What gets measured gets managed. What gets managed…gets better.That’s been our experience when working with US defined contribution (DC) plan sponsors. The exercise of benchmarking a DC plan against other, similar-sized plans has prompted improvement on many fronts.
This is especially helpful for plans that may not have the kind of extensive, dedicated in-house retirement benefits staff that many of the largest DC plans have. Frequently, other plans rely on company executives who have to wear many hats—oftentimes it’s the CEO doing the heavy lifting. In many cases, the advice and assistance of financial advisors or consultants (collectively referred to here as “advisors”) become instrumental.
Benchmarking helps plan sponsors stay on top of the evolving needs of their participants as well as the evolving capabilities of the retirement services industry. It also bolsters a plan sponsor’s standing as a responsible fiduciary—as do investment policy statements or other documents that detail a DC plan’s mission and progress toward stated goals.
But it’s the details of benchmarking that make the difference.
It’s Not Just About Fees
When we start the benchmarking discussion with plan sponsors, they often think it will be a great way to get a handle on fees. That’s certainly important, but good benchmarking is much more. It’s a pragmatic strategy for assessing all the major components of a plan—fees, investments, communications, recordkeeper services, fiduciary issues, plan participation levels and other plan goals.
The key to good benchmarking starts with a large enough database to make sound comparisons across a wide range of plan sizes. We conduct surveys with over 1,000 plan sponsors with responsibility for plans ranging in size from less than $1 million in assets to more than $500 million. And we ensure that there’s adequate representation at all levels, because different-size plans often have different issues and priorities.
For example, we asked survey respondents about which issues worried them the most. The overall top response was that participants don’t know how much they need to save in the plan to meet retirement needs. But more sponsors of the largest plans (with $250 million or more in assets) chose this answer than sponsors of smaller plans (with $10 million or less in assets). On the other hand, fees weighed more heavily on sponsors of smaller plans than on those with more than $10 million in assets.
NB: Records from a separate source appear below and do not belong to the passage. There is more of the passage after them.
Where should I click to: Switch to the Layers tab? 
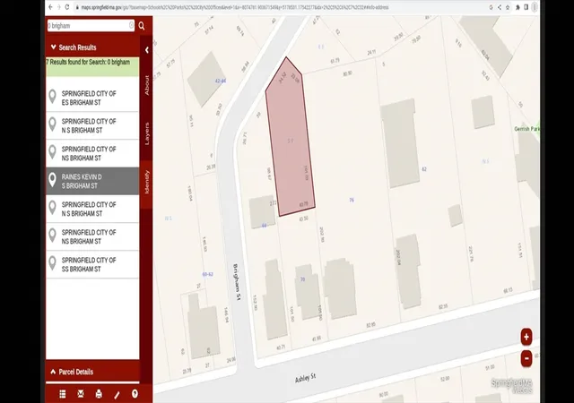click(x=147, y=133)
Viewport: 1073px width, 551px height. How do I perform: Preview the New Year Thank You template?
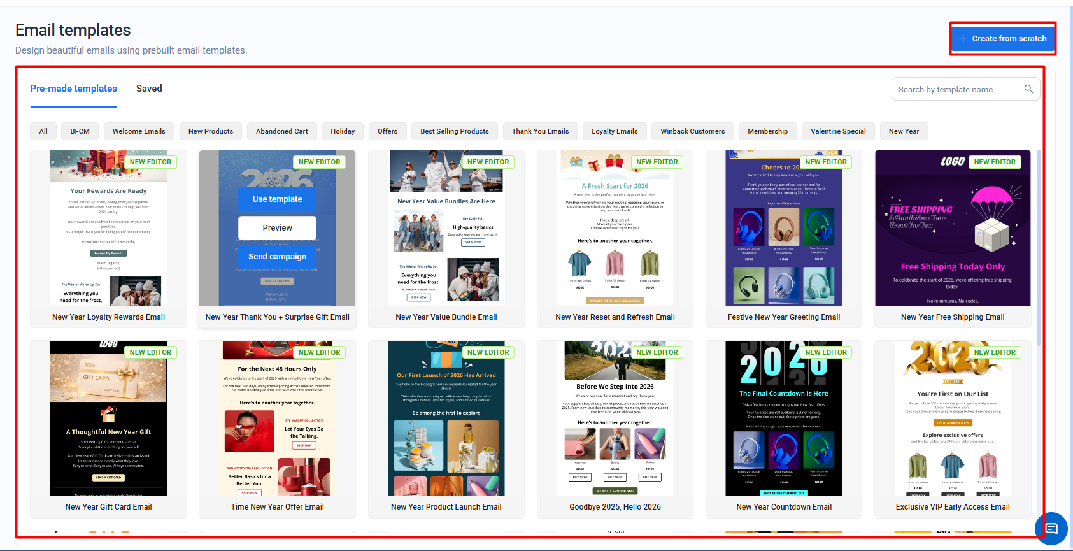[277, 228]
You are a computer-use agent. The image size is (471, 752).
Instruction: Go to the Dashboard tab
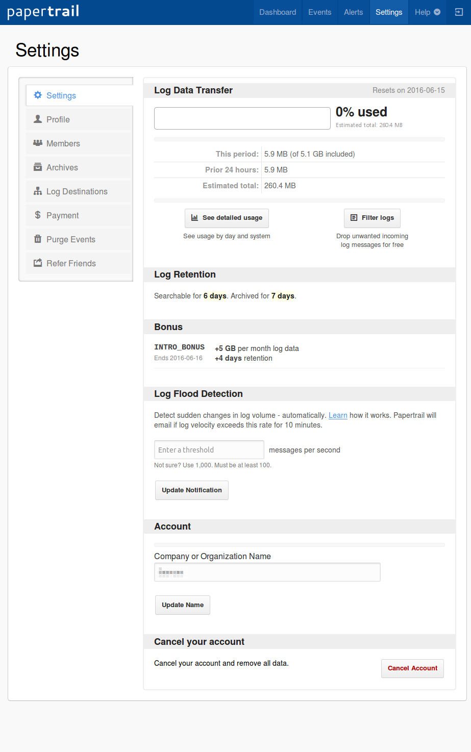tap(278, 12)
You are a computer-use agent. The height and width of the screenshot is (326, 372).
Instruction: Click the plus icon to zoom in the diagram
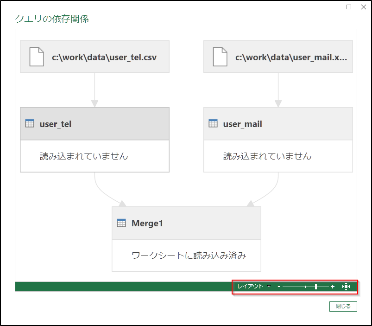tap(332, 287)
Benchmarking often brings issues into the open, where the “why” and the “how to improve it” can be fully explored. It provides context to identify top plan priorities—especially if they weren’t recognized previously as top priorities. Benchmarking helps plan sponsors take a step toward targeted actions that can meaningfully improve the plan and help them fulfill their fiduciary obligations.
Investment Menu: Free to Choose or Free to Fail?
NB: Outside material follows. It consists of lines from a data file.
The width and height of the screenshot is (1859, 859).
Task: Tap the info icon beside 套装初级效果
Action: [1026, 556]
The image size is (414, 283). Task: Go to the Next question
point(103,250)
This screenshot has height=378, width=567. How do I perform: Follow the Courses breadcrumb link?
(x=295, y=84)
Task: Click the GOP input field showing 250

Benchmarking can prompt deeper discussions on many topics between plan sponsors and their advisors. Nearly 80% of plans with $50 million or less in assets use an advisor, and the most valued aspect of that relationship is the quality investment advice plan sponsors receive.
While much of that advice may be concentrated on the selection of investment options, benchmarking can help plan sponsors determine and identify whether they have too many or too few options, and whether the plan’s “freedom of choice” is actually helping or hindering the retirement outcomes of participants.
In our surveys, nearly 60% of plan sponsors feel they offer the right number of investment options in their plans. Another 24% feel their plans need more. But what is that “right” number?
About one-third of plan sponsors feel that five to 10 options is the right amount, and another one-third say 11 to 15. But some plans have fewer and others have 20 or more. When advisors conduct a benchmarking comparison, plan sponsors may alter some preconceived notions and put their DC plans on a better track for the future. These discussions also help plan sponsors weigh the merits of adding such features as automatic enrollment and automatic escalation, selecting a qualified default investment alternative and improving their plan’s communications.
Plan sponsors should talk to their advisors about conducting a benchmarking exercise. If you don’t have an advisor for your DC plan, this might be an excellent opportunity to consult a retirement advisor. Advisors not only help map out the areas to assess and the way to gauge your plan’s progress; the advisor also acts as a sounding board concerning how you’re doing vis-à-vis other sponsors, as well as how your plan is doing in creating better outcomes for plan participants.
The views expressed herein do not constitute research, investment advice or trade recommendations and do not necessarily represent the views of all AllianceBernstein portfolio managers.
Craig Lombardi is Head of Total Retirement Client Group Sales at AllianceBernstein.